Célian Hirsch, le 24 mars 2021
Selon l’au­to­rité néer­lan­daise de protec­tion des données, l’obli­ga­tion de lui trans­mettre le rapport d’une fuite de données n’est pas contraire au prin­cipe nemo tene­tur.

Décision de l’Autoriteit Persoonsgegeven (Pays-Bas) du 26 novembre 2020 contre Stichting OLVG

Un hôpi­tal situé à Amsterdam annonce à l’au­to­rité néer­lan­daise de protec­tion des données (Autoriteit Persoonsgegeven) qu’il a été victime d’une « viola­tion de données », confor­mé­ment à son obli­ga­tion prévue par l’art. 33 par. 1 RGPD d’in­for­mer l’au­to­rité compé­tente lors d’une fuite de données. Concrètement, l’hô­pi­tal trans­met à l’au­to­rité deux rapports de fuite de données concer­nant l’ac­cès du person­nel et des étudiants aux dossiers élec­tro­niques des patients.

L’autorité ouvre alors une enquête pour viola­tion, par l’hô­pi­tal, de la sécu­rité du trai­te­ment au sens de l’art. 32 RGPD. En résumé, elle lui reproche de n’avoir pas prévu une authen­ti­fi­ca­tion à deux facteurs lors­qu’un employé de l’hô­pi­tal voulait accé­der aux dossiers élec­tro­niques des patients. Or l’hô­pi­tal traite des données extrê­me­ment sensibles sur la santé d’en­vi­ron 500’000 patients. Afin de proté­ger ces données de manière adéquate, un système de double authen­ti­fi­ca­tion était nécessaire.
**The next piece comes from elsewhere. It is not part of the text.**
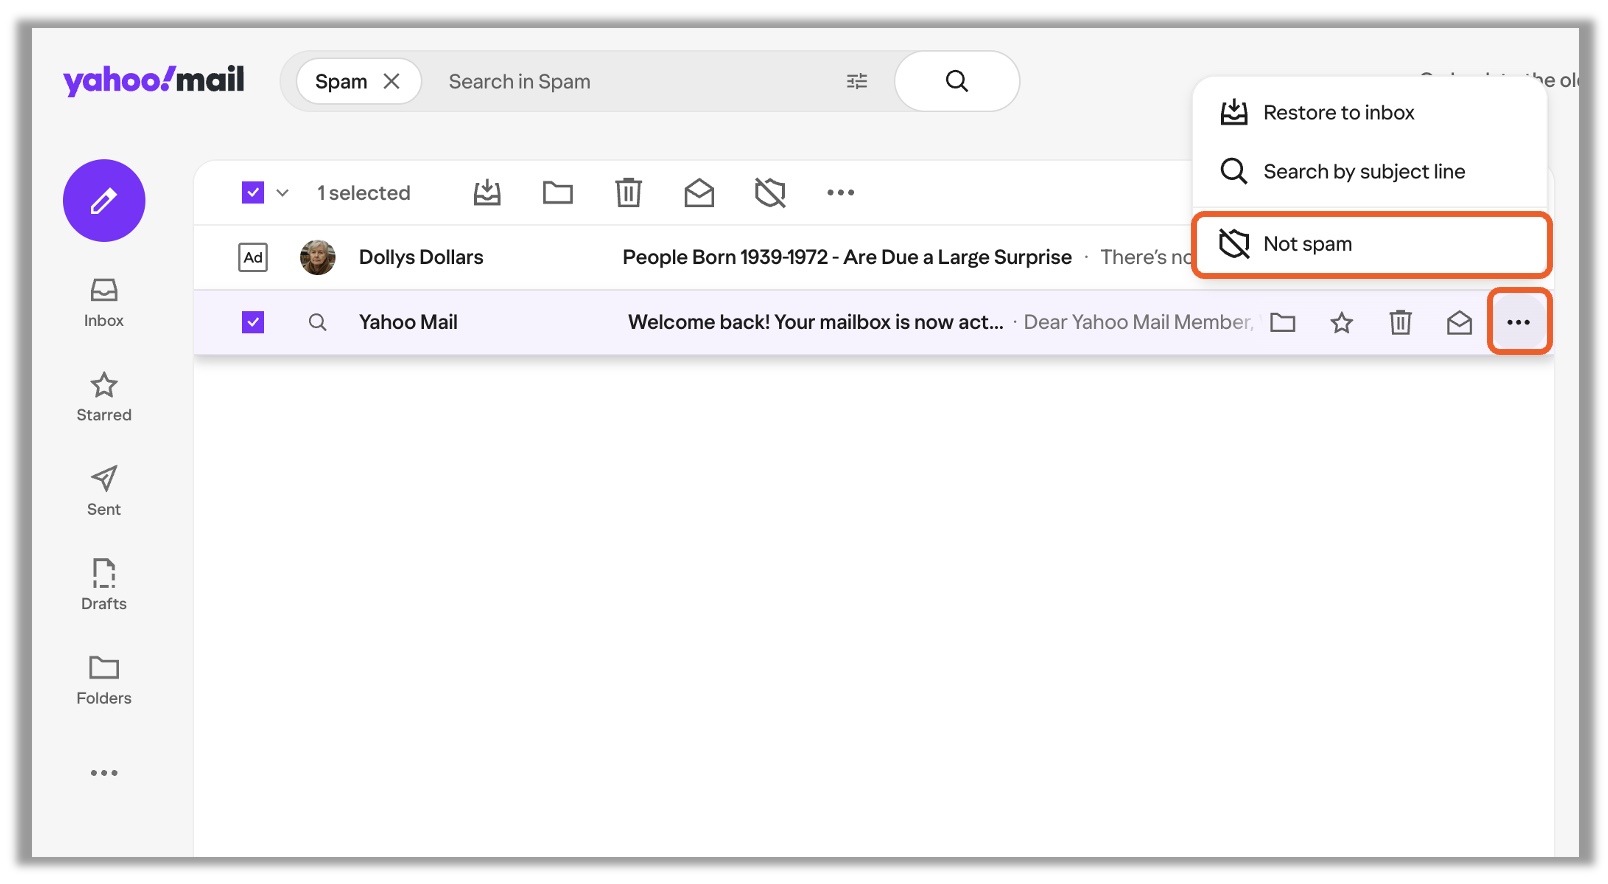The image size is (1608, 884).
Task: Click the toolbar Not spam shield icon
Action: click(x=770, y=192)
Pour sa défense, l’hô­pi­tal soulève la viola­tion du prin­cipe nemo tene­tur ipsum accu­sare, à savoir le droit de ne pas s’auto-incri­mi­ner (art. 48 de la Charte euro­péenne des droits de l’homme et art. 6 CEDH).

Avant d’ex­po­ser l’ar­gu­ment de l’hô­pi­tal, il convient de rappe­ler la portée de ce prin­cipe ainsi que les obli­ga­tions du respon­sable du trai­te­ment lors­qu’il est victime d’une fuite de données.

Selon la juris­pru­dence de la CourEDH, le droit de ne pas s’auto-incriminer est violé lorsqu’un suspect, qui est menacé de subir des sanc­tions pénales s’il ne colla­bore pas, livre les infor­ma­tions deman­dées ou est puni préci­sé­ment pour avoir refusé de le faire.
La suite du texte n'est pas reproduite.